__Excerpted records__:

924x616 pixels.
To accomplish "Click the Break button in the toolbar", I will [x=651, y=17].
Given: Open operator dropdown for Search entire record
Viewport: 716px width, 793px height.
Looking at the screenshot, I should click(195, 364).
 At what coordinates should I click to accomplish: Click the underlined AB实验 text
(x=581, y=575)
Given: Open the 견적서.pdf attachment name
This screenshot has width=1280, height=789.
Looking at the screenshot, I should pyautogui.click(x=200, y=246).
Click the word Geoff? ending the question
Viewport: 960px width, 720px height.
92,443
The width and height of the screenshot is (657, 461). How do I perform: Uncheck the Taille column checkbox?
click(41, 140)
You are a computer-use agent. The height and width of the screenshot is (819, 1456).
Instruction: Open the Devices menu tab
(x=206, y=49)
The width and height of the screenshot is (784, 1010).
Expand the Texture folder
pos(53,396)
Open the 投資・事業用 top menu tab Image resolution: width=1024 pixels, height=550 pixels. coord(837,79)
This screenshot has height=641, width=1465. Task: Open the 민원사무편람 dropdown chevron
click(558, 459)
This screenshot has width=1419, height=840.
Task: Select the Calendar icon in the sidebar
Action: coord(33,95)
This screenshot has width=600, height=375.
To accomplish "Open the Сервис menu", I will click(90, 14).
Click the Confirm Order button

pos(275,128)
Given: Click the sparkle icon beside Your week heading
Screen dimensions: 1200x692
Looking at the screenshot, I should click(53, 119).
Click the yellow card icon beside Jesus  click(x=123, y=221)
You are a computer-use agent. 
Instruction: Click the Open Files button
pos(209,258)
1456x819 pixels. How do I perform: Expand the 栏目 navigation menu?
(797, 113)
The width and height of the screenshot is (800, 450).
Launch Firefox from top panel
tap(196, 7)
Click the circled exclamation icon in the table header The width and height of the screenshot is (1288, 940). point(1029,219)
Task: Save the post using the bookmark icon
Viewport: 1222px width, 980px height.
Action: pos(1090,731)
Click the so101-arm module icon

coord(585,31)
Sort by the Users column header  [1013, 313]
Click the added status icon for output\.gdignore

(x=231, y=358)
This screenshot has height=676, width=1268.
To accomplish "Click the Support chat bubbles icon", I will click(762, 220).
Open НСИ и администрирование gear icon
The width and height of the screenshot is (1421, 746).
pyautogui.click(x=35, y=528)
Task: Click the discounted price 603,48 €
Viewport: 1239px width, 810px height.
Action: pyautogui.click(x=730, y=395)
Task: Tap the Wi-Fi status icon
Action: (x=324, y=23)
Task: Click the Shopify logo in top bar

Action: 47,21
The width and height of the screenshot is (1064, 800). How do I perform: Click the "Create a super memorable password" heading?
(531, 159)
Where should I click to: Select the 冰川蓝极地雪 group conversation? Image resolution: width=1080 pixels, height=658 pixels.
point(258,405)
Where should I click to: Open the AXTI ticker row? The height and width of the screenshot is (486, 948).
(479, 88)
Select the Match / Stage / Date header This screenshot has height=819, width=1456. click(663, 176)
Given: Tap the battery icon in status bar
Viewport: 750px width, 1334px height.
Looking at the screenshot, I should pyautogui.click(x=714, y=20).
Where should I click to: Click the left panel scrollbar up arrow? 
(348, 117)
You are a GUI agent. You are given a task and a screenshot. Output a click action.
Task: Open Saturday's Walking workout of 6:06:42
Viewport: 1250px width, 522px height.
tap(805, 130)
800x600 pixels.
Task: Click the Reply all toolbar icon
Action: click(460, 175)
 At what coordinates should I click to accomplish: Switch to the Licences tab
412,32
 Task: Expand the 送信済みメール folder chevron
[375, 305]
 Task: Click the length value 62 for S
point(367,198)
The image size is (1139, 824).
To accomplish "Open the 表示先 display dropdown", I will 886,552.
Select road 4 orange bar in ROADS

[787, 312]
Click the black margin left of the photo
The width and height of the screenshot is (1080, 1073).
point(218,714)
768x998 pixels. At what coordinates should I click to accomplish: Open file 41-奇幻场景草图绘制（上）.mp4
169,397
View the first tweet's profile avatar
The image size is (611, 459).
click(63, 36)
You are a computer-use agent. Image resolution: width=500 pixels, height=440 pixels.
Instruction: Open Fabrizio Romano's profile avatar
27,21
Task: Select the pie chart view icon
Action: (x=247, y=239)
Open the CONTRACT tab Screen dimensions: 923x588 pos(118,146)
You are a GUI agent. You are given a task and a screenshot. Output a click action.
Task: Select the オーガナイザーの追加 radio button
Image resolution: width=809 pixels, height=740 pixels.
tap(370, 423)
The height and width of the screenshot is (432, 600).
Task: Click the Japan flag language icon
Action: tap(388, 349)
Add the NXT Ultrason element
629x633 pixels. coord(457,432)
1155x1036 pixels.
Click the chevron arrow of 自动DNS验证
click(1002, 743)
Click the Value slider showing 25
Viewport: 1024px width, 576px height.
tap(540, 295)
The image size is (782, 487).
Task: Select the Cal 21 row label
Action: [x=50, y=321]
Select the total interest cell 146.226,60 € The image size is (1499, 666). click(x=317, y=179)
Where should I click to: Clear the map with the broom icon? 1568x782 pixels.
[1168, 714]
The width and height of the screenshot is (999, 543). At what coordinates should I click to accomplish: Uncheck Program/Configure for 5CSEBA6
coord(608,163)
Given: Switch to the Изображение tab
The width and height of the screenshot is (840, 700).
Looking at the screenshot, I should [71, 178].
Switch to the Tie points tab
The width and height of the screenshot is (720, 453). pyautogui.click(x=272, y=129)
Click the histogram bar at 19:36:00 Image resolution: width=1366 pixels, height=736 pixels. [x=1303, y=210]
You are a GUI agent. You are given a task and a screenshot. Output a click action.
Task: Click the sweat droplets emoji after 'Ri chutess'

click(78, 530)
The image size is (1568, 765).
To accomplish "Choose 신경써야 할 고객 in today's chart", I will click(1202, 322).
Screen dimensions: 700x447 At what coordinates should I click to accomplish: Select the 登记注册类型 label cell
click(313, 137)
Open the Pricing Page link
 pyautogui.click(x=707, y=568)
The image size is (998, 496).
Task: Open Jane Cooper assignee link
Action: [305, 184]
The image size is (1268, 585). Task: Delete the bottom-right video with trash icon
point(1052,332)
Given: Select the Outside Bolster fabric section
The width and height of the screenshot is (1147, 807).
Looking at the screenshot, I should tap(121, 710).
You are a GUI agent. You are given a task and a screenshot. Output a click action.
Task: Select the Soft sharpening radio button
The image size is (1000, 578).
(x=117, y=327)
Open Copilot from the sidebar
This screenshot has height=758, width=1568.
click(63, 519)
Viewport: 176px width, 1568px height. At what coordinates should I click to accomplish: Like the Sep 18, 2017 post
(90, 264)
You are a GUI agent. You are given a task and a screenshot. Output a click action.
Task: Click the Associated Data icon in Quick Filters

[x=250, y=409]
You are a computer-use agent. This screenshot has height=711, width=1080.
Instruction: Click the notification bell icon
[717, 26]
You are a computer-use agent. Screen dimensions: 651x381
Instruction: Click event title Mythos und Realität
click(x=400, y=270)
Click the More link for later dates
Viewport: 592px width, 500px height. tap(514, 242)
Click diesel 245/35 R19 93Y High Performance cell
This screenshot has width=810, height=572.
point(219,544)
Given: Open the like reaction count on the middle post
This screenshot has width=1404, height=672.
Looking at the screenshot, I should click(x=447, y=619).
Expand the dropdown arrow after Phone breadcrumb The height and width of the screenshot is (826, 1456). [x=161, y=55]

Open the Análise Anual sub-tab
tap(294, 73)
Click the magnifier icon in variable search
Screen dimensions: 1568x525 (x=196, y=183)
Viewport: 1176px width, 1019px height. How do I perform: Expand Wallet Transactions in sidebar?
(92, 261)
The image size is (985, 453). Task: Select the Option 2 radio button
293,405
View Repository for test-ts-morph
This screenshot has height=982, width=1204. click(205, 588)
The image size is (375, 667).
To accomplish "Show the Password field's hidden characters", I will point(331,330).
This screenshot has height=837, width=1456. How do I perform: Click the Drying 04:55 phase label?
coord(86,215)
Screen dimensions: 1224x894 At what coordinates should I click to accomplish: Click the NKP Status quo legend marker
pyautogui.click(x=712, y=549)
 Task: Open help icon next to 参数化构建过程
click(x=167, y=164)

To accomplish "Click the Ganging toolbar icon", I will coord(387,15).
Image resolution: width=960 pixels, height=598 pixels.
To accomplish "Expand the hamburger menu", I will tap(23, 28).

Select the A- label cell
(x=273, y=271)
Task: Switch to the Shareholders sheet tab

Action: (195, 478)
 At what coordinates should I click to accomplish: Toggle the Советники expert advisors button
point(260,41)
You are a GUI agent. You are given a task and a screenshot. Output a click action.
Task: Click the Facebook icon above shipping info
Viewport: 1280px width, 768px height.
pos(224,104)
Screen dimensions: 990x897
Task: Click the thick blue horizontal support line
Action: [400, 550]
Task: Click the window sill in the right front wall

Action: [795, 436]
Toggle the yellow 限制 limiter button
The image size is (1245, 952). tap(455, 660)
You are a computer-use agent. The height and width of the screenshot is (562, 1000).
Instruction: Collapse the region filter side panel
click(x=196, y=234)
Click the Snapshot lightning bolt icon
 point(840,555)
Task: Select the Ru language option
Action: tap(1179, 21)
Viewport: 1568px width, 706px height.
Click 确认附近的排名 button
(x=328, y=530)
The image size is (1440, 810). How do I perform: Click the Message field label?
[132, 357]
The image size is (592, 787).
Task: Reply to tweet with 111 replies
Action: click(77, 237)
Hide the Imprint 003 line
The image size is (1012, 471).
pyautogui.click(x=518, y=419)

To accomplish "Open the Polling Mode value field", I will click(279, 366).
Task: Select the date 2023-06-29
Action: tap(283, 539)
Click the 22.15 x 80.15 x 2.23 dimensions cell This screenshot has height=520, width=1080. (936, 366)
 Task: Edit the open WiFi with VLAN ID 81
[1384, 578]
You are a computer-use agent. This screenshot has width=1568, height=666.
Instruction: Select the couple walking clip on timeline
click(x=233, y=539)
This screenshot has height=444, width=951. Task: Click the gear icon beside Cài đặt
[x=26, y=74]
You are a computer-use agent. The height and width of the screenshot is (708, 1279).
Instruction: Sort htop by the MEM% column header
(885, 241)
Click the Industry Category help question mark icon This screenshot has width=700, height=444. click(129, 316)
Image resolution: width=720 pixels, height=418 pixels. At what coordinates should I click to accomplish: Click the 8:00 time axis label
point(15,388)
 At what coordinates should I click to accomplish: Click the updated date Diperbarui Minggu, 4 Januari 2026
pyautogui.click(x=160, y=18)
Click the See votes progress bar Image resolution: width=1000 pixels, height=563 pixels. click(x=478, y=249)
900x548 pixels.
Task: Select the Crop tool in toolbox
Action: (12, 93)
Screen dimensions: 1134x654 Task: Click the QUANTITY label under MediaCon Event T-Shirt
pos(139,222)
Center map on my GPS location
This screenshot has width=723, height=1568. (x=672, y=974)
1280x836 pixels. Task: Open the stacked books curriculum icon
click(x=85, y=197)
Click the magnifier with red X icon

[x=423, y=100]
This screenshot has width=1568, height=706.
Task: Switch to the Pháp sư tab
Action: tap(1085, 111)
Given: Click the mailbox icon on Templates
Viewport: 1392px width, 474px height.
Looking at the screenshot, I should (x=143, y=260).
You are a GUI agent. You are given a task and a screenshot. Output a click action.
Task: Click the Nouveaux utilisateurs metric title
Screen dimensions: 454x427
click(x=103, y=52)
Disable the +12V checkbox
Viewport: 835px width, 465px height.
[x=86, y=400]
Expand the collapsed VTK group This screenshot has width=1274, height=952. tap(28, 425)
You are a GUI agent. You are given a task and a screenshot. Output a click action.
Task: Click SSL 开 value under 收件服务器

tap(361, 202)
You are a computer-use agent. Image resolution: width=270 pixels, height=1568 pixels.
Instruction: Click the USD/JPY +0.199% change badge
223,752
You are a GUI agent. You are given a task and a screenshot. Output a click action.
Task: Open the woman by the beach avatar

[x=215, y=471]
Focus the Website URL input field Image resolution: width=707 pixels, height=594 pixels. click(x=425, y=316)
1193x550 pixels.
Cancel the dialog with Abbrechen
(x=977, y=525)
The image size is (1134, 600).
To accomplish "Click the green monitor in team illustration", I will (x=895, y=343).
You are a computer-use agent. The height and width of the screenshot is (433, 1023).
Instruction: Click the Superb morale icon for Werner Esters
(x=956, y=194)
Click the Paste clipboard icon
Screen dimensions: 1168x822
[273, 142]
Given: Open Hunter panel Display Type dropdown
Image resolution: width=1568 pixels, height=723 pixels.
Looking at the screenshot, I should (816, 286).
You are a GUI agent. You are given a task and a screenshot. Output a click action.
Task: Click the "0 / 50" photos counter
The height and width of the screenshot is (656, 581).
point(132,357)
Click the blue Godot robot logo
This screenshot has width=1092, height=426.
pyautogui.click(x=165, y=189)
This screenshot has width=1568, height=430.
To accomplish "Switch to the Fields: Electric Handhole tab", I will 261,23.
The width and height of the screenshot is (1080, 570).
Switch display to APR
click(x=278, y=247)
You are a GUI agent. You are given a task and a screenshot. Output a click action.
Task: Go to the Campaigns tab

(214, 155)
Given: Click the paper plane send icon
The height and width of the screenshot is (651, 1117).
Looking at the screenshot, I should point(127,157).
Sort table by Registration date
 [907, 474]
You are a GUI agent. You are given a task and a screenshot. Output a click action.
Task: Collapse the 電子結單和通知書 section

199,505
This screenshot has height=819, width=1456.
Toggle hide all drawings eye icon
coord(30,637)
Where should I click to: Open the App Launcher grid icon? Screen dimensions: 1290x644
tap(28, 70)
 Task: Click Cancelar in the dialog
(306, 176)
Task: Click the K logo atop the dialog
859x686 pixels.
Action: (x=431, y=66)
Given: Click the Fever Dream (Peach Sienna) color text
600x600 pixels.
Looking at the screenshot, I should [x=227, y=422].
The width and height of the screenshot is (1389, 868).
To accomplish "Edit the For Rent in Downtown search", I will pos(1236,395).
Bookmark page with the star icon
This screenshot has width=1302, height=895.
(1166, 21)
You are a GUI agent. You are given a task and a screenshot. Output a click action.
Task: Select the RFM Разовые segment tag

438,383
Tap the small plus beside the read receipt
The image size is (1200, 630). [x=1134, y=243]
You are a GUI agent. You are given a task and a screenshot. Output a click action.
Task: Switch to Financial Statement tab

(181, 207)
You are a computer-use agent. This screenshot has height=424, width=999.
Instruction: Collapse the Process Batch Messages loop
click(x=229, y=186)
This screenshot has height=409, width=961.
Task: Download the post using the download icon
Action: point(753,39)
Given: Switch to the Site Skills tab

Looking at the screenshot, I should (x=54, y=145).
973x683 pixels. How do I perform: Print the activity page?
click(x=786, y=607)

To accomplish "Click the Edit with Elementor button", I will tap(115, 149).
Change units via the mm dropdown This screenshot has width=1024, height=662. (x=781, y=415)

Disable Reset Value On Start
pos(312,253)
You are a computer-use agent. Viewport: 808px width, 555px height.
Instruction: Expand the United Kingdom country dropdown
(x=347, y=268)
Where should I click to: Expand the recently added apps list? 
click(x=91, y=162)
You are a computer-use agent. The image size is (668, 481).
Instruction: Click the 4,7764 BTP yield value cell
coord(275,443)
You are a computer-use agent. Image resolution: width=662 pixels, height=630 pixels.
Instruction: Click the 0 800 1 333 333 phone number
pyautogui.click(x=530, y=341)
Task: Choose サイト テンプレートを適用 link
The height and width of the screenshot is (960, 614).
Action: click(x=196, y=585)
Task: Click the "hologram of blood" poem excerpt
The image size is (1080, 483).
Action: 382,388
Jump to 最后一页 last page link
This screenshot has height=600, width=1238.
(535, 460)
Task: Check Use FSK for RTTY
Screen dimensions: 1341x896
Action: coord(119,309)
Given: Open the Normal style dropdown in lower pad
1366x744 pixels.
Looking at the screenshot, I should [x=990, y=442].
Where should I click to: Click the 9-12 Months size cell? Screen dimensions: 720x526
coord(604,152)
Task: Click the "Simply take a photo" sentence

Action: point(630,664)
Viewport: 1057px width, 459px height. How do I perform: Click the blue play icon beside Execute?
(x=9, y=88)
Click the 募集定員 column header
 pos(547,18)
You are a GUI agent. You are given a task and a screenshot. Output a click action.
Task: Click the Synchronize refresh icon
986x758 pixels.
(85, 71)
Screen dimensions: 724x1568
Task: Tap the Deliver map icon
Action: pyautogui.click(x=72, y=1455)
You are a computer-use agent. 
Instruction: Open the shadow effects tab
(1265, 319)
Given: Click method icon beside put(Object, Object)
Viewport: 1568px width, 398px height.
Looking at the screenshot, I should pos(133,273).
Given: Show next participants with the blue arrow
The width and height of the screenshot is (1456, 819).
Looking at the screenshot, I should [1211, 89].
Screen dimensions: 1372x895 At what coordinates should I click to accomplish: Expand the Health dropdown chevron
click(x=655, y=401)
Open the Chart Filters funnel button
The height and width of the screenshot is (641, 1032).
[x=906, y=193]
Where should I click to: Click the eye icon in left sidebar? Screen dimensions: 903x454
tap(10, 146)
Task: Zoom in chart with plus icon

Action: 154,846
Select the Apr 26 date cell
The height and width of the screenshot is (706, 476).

__Task item__:
Find and copy each line of the material that holds the word "Choose".

__Exercise solution__:
To accomplish "Choose 신경써야 할 고객 in today's chart", I will click(1202, 322).
Task: Choose サイト テンプレートを適用 link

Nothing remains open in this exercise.